Problem requirements » Examine each line of the data. Copy the line if it includes the word "agent".

(Records for the exercise Opens)

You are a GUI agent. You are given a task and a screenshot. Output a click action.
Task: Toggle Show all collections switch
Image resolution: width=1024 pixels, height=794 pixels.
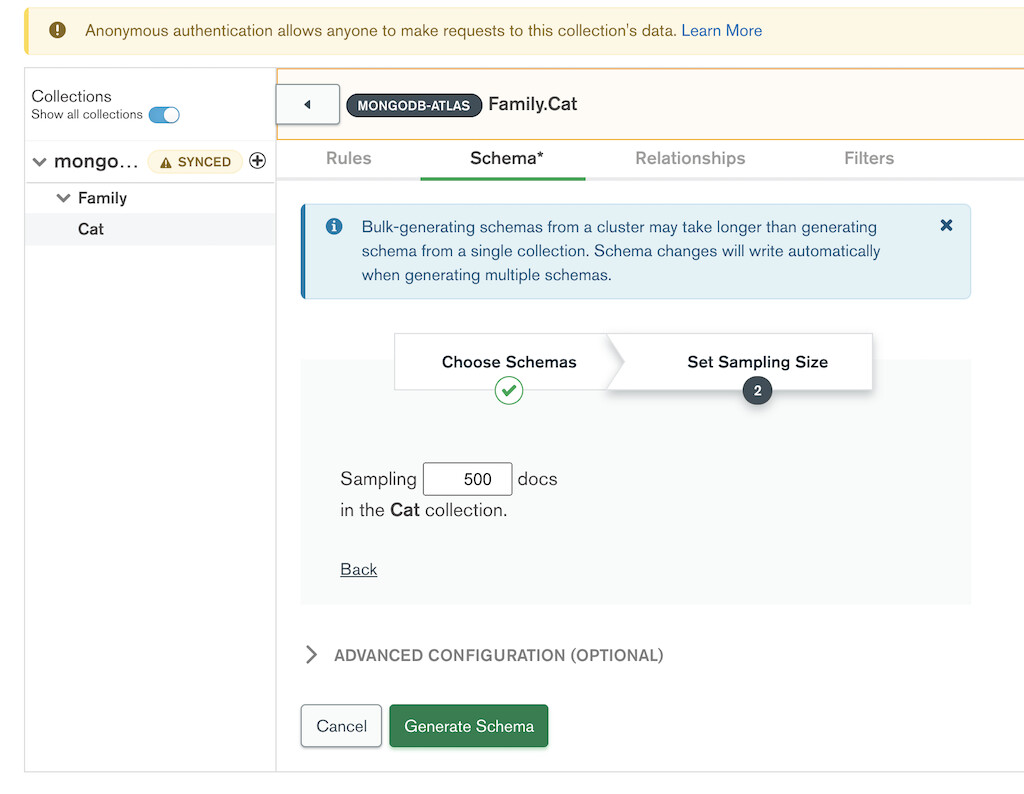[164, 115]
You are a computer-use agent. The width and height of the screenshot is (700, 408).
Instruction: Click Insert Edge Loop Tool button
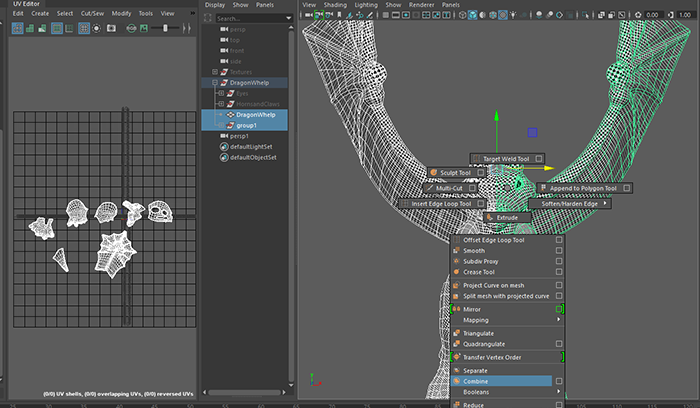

(Records for the exercise Closes)

Output for this exercise »
You are a GUI agent. You are given a task and a screenshot. Output a click action.
You are a computer-use agent. The width and height of the screenshot is (700, 408).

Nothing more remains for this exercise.